## Zu erledigen
Gib die folgenden Zeilen erneut aus und ersetze darin „GUI agent“ durch „GUI assistant“. Alles Übrige bleibt unverändert.

---------- Rohdaten ----------

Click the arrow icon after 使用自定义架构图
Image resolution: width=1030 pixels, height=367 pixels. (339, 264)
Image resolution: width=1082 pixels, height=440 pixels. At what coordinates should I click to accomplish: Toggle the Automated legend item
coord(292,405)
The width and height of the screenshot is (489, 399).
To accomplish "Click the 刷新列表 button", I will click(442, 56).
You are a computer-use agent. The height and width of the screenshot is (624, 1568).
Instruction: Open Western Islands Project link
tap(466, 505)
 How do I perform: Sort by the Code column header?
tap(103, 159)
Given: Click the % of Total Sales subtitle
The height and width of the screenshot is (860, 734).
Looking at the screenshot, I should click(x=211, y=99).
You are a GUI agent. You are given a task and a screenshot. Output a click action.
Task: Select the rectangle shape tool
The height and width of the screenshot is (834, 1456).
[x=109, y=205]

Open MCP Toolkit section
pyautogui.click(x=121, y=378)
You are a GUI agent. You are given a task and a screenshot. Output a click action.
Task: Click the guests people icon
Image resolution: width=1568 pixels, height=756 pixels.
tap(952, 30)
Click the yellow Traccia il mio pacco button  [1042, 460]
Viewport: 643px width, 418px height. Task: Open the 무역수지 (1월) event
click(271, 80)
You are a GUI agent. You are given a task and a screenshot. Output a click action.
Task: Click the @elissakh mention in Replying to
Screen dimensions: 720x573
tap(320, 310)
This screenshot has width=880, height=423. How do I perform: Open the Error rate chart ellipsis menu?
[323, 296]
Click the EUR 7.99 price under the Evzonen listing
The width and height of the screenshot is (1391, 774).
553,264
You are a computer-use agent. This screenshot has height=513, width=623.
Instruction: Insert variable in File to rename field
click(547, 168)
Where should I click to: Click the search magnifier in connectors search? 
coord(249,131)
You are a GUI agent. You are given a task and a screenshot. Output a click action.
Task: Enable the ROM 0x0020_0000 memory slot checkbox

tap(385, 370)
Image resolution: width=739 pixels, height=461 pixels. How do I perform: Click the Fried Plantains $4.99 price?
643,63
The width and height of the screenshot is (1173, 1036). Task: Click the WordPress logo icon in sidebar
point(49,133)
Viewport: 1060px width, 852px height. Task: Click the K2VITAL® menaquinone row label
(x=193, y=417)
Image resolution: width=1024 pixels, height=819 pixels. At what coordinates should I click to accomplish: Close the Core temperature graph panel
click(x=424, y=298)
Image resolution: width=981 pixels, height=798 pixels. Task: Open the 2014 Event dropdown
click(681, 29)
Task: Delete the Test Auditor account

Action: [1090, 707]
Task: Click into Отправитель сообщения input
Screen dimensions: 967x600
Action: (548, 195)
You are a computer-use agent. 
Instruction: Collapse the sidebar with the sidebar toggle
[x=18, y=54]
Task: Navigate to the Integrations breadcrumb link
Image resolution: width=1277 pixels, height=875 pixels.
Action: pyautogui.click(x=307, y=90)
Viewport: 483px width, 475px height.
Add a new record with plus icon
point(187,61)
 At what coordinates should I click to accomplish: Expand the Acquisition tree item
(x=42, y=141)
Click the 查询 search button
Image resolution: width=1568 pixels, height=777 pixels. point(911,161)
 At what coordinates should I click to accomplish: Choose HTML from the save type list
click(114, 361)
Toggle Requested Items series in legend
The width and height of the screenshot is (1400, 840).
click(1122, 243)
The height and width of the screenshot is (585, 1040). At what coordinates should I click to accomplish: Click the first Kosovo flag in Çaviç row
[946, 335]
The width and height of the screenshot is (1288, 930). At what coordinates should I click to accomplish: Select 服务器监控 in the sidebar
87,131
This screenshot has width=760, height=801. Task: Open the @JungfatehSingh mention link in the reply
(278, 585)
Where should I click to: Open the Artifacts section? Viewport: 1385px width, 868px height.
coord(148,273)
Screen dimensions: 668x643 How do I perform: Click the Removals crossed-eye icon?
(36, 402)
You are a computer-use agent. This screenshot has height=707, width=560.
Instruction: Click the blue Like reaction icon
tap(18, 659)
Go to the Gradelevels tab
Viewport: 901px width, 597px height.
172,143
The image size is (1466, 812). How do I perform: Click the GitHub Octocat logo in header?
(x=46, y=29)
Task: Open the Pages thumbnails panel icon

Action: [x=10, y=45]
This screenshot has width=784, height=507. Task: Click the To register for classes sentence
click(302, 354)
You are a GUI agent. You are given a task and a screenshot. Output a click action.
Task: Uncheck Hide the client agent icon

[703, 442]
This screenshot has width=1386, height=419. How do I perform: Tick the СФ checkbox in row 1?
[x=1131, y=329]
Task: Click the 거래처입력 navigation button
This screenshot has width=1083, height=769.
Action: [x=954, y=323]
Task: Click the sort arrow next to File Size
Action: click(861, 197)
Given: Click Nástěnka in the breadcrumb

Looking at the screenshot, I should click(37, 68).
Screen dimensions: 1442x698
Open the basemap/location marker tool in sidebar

----------

## Antwort
Click the arrow icon after 使用自定义架构图
Image resolution: width=1030 pixels, height=367 pixels. (339, 264)
Image resolution: width=1082 pixels, height=440 pixels. At what coordinates should I click to accomplish: Toggle the Automated legend item
coord(292,405)
The width and height of the screenshot is (489, 399).
To accomplish "Click the 刷新列表 button", I will click(442, 56).
You are a computer-use agent. The height and width of the screenshot is (624, 1568).
Instruction: Open Western Islands Project link
tap(466, 505)
 How do I perform: Sort by the Code column header?
tap(103, 159)
Given: Click the % of Total Sales subtitle
The height and width of the screenshot is (860, 734).
Looking at the screenshot, I should click(x=211, y=99).
You are a GUI assistant. You are given a task and a screenshot. Output a click action.
Task: Select the rectangle shape tool
The height and width of the screenshot is (834, 1456).
[x=109, y=205]

Open MCP Toolkit section
pyautogui.click(x=121, y=378)
You are a GUI assistant. You are given a task and a screenshot. Output a click action.
Task: Click the guests people icon
Image resolution: width=1568 pixels, height=756 pixels.
tap(952, 30)
Click the yellow Traccia il mio pacco button  [1042, 460]
Viewport: 643px width, 418px height. Task: Open the 무역수지 (1월) event
click(271, 80)
You are a GUI assistant. You are given a task and a screenshot. Output a click action.
Task: Click the @elissakh mention in Replying to
Screen dimensions: 720x573
tap(320, 310)
This screenshot has width=880, height=423. How do I perform: Open the Error rate chart ellipsis menu?
[323, 296]
Click the EUR 7.99 price under the Evzonen listing
The width and height of the screenshot is (1391, 774).
553,264
You are a computer-use agent. This screenshot has height=513, width=623.
Instruction: Insert variable in File to rename field
click(547, 168)
Where should I click to: Click the search magnifier in connectors search? 
coord(249,131)
You are a GUI assistant. You are given a task and a screenshot. Output a click action.
Task: Enable the ROM 0x0020_0000 memory slot checkbox

tap(385, 370)
Image resolution: width=739 pixels, height=461 pixels. How do I perform: Click the Fried Plantains $4.99 price?
643,63
The width and height of the screenshot is (1173, 1036). Task: Click the WordPress logo icon in sidebar
point(49,133)
Viewport: 1060px width, 852px height. Task: Click the K2VITAL® menaquinone row label
(x=193, y=417)
Image resolution: width=1024 pixels, height=819 pixels. At what coordinates should I click to accomplish: Close the Core temperature graph panel
click(x=424, y=298)
Image resolution: width=981 pixels, height=798 pixels. Task: Open the 2014 Event dropdown
click(681, 29)
Task: Delete the Test Auditor account

Action: [1090, 707]
Task: Click into Отправитель сообщения input
Screen dimensions: 967x600
Action: (548, 195)
You are a computer-use agent. 
Instruction: Collapse the sidebar with the sidebar toggle
[x=18, y=54]
Task: Navigate to the Integrations breadcrumb link
Image resolution: width=1277 pixels, height=875 pixels.
Action: pyautogui.click(x=307, y=90)
Viewport: 483px width, 475px height.
Add a new record with plus icon
point(187,61)
 At what coordinates should I click to accomplish: Expand the Acquisition tree item
(x=42, y=141)
Click the 查询 search button
Image resolution: width=1568 pixels, height=777 pixels. point(911,161)
 At what coordinates should I click to accomplish: Choose HTML from the save type list
click(114, 361)
Toggle Requested Items series in legend
The width and height of the screenshot is (1400, 840).
click(1122, 243)
The height and width of the screenshot is (585, 1040). At what coordinates should I click to accomplish: Click the first Kosovo flag in Çaviç row
[946, 335]
The width and height of the screenshot is (1288, 930). At what coordinates should I click to accomplish: Select 服务器监控 in the sidebar
87,131
This screenshot has width=760, height=801. Task: Open the @JungfatehSingh mention link in the reply
(278, 585)
Where should I click to: Open the Artifacts section? Viewport: 1385px width, 868px height.
coord(148,273)
Screen dimensions: 668x643 How do I perform: Click the Removals crossed-eye icon?
(36, 402)
You are a computer-use agent. This screenshot has height=707, width=560.
Instruction: Click the blue Like reaction icon
tap(18, 659)
Go to the Gradelevels tab
Viewport: 901px width, 597px height.
172,143
The image size is (1466, 812). How do I perform: Click the GitHub Octocat logo in header?
(x=46, y=29)
Task: Open the Pages thumbnails panel icon

Action: [x=10, y=45]
This screenshot has width=784, height=507. Task: Click the To register for classes sentence
click(302, 354)
You are a GUI assistant. You are given a task and a screenshot. Output a click action.
Task: Uncheck Hide the client agent icon

[703, 442]
This screenshot has width=1386, height=419. How do I perform: Tick the СФ checkbox in row 1?
[x=1131, y=329]
Task: Click the 거래처입력 navigation button
This screenshot has width=1083, height=769.
Action: [x=954, y=323]
Task: Click the sort arrow next to File Size
Action: click(861, 197)
Given: Click Nástěnka in the breadcrumb

Looking at the screenshot, I should click(37, 68).
Screen dimensions: 1442x698
Open the basemap/location marker tool in sidebar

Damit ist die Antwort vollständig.